Pengalaman berharga juga dialami peserta ketika mereka hadir dan menyaksikan bekas daerah luapan lava dingin di lokasi. Semua mata dan bibir hanya terdiam menyaksikan pohon dan rumah penduduk rata tersapu oleh lumpur pasir. Onggokan bebatuan hitam dari letusan Merapi nampak jelas beserakan di kiri-kanan jalan yang dilaluinya. Hati kecil lalu bertanya bagaimana warga segera mengalami damai dengan situasi serba sulit itu? Kehadiran adalah jawabannya. Cukup hadir tanpa membawa segudang janji dan sebakul identitas sekedar untuk dikenal dan dipublikasikan. Kehadiran seperti inilah dituntut dari setiap biarawan, hadir dengan tulus, hadir dengan uluran kasih, tanpa membawa identitas dan tidak untuk tebar pesona bagi yang dilayani. Sekedar mencuri perhatian masyarakat.

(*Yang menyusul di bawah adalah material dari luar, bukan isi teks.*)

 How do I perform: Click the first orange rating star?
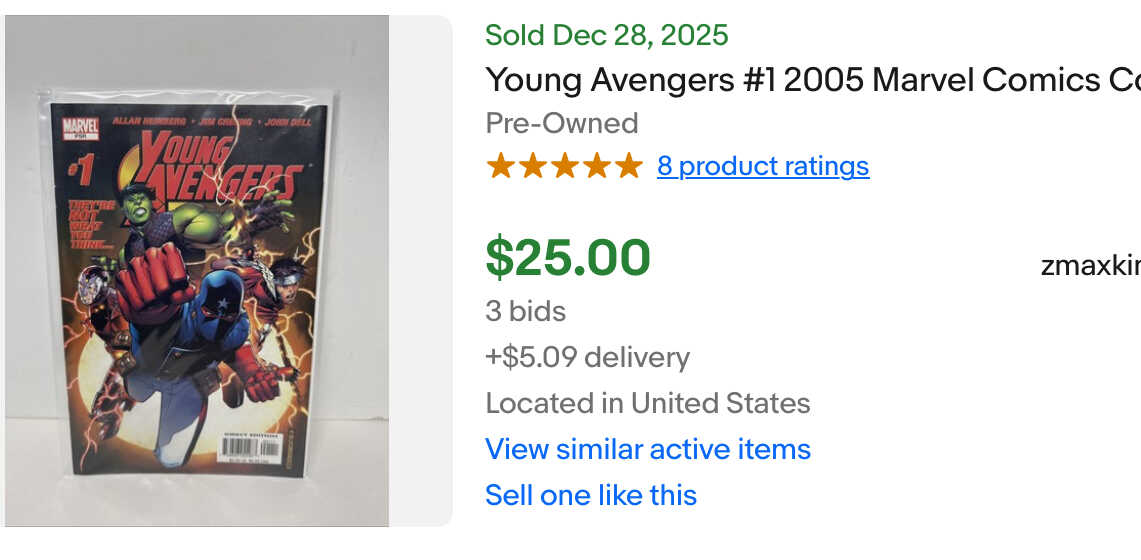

Menurut penuturan para peserta mereka sangat senang dengan kegiatan seperti ini, selain efeknya positif, bisa berbagi sedikit dari apa yang dimiliki sebagai kaum religius mahasiswa yang sedang menuntut ilmu di kota Yogyakarta ini. Mereka juga punya hasrat untuk terlibat langsung, mau berbagi dengan alam dan warga setempat, mendengar langsung kisahnya di lokasi bencana, bukan berita hasil polesan media massa, bukan juga ucapan dari katanya ini, katanya itu melainkan datanya sesuai dengan faktanya.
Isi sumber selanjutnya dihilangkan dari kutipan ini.